§ **PROVIDED DATA**:
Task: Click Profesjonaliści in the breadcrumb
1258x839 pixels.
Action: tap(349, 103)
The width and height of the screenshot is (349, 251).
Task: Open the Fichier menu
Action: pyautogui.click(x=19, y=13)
---
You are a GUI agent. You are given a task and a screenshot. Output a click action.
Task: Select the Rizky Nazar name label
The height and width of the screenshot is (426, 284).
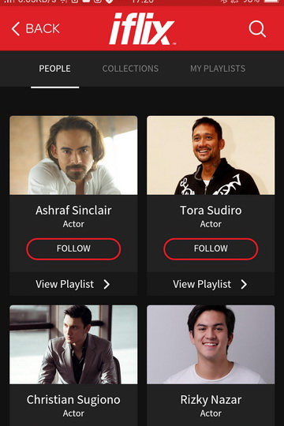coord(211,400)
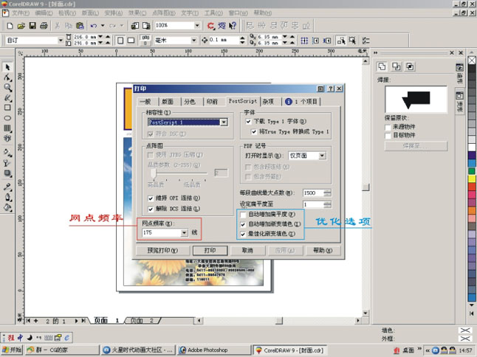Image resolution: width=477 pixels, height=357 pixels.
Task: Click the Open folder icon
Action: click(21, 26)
--
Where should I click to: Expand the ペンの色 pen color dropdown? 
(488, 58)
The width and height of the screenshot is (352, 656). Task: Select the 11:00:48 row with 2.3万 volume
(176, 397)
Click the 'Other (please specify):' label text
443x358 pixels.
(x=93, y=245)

§ **INSTRUCTIONS TO FOLLOW**: In the records above, some lines may contain the word "label"; copy every one of them.

§ **OUTPUT FOR THIS EXERCISE**:
Task: Select the Rizky Nazar name label
Click the 'Other (please specify):' label text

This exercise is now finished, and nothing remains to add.